> [SET EXERCISE] Present the lines below as a numbered list, leaving out any blank lines.

> [INFORMATION SUPPLIED]

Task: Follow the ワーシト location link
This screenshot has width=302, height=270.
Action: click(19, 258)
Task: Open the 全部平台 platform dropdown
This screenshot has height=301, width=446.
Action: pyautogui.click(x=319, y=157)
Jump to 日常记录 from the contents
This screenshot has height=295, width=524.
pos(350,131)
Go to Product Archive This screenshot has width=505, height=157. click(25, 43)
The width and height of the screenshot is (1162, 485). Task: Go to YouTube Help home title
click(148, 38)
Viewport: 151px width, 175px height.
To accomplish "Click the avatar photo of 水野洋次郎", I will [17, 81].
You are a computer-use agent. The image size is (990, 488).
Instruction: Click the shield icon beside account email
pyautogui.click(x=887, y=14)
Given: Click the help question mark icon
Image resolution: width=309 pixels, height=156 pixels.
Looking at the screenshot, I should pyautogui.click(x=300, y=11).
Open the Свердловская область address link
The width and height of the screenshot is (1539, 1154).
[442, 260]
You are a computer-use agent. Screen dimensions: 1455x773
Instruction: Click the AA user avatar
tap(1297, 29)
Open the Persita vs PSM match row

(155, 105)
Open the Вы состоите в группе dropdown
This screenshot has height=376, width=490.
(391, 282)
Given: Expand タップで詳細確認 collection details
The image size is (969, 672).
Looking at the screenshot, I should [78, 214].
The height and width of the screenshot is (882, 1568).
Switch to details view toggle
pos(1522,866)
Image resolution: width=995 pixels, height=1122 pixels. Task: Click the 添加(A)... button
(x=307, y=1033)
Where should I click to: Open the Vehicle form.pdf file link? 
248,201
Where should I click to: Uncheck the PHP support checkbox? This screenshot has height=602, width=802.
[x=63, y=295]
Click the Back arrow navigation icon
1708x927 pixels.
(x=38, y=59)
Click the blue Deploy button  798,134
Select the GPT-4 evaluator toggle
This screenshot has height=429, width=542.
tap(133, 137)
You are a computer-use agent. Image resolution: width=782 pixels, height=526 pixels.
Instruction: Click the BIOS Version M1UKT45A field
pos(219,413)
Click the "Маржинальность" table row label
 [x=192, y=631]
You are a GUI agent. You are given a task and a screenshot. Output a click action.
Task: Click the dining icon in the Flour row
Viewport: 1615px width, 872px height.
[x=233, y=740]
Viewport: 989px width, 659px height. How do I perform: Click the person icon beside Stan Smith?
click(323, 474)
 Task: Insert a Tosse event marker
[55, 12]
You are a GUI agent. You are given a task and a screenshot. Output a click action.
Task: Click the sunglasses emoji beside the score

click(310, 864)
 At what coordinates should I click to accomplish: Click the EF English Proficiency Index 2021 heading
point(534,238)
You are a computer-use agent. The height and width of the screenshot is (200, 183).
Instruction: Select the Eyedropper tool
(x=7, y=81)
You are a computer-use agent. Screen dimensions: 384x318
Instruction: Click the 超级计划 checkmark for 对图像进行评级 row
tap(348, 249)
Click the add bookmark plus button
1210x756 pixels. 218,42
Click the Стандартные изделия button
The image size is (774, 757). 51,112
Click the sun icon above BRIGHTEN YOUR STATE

> [ANSWER FOR THIS EXERCISE]
1. Task: Follow the ワーシト location link
2. This screenshot has width=302, height=270.
3. Action: click(19, 258)
4. Task: Open the 全部平台 platform dropdown
5. This screenshot has height=301, width=446.
6. Action: pyautogui.click(x=319, y=157)
7. Jump to 日常记录 from the contents
8. This screenshot has height=295, width=524.
9. pos(350,131)
10. Go to Product Archive This screenshot has width=505, height=157. click(25, 43)
11. The width and height of the screenshot is (1162, 485). Task: Go to YouTube Help home title
12. click(148, 38)
13. Viewport: 151px width, 175px height.
14. To accomplish "Click the avatar photo of 水野洋次郎", I will [17, 81].
15. You are a computer-use agent. The image size is (990, 488).
16. Instruction: Click the shield icon beside account email
17. pyautogui.click(x=887, y=14)
18. Given: Click the help question mark icon
19. Image resolution: width=309 pixels, height=156 pixels.
20. Looking at the screenshot, I should pyautogui.click(x=300, y=11).
21. Open the Свердловская область address link
22. The width and height of the screenshot is (1539, 1154).
23. [442, 260]
24. You are a computer-use agent. Screen dimensions: 1455x773
25. Instruction: Click the AA user avatar
26. tap(1297, 29)
27. Open the Persita vs PSM match row
28. (155, 105)
29. Open the Вы состоите в группе dropdown
30. This screenshot has height=376, width=490.
31. (391, 282)
32. Given: Expand タップで詳細確認 collection details
33. The image size is (969, 672).
34. Looking at the screenshot, I should [78, 214].
35. The height and width of the screenshot is (882, 1568).
36. Switch to details view toggle
37. pos(1522,866)
38. Image resolution: width=995 pixels, height=1122 pixels. Task: Click the 添加(A)... button
39. (x=307, y=1033)
40. Where should I click to: Open the Vehicle form.pdf file link? 
41. 248,201
42. Where should I click to: Uncheck the PHP support checkbox? This screenshot has height=602, width=802.
43. [x=63, y=295]
44. Click the Back arrow navigation icon
45. 1708x927 pixels.
46. (x=38, y=59)
47. Click the blue Deploy button  798,134
48. Select the GPT-4 evaluator toggle
49. This screenshot has height=429, width=542.
50. tap(133, 137)
51. You are a computer-use agent. Image resolution: width=782 pixels, height=526 pixels.
52. Instruction: Click the BIOS Version M1UKT45A field
53. pos(219,413)
54. Click the "Маржинальность" table row label
55.  [x=192, y=631]
56. You are a GUI agent. You are given a task and a screenshot. Output a click action.
57. Task: Click the dining icon in the Flour row
58. Viewport: 1615px width, 872px height.
59. [x=233, y=740]
60. Viewport: 989px width, 659px height. How do I perform: Click the person icon beside Stan Smith?
61. click(323, 474)
62.  Task: Insert a Tosse event marker
63. [55, 12]
64. You are a GUI agent. You are given a task and a screenshot. Output a click action.
65. Task: Click the sunglasses emoji beside the score
66. click(310, 864)
67.  At what coordinates should I click to accomplish: Click the EF English Proficiency Index 2021 heading
68. point(534,238)
69. You are a computer-use agent. The height and width of the screenshot is (200, 183).
70. Instruction: Select the Eyedropper tool
71. (x=7, y=81)
72. You are a computer-use agent. Screen dimensions: 384x318
73. Instruction: Click the 超级计划 checkmark for 对图像进行评级 row
74. tap(348, 249)
75. Click the add bookmark plus button
76. 1210x756 pixels. 218,42
77. Click the Стандартные изделия button
78. The image size is (774, 757). 51,112
79. Click the sun icon above BRIGHTEN YOUR STATE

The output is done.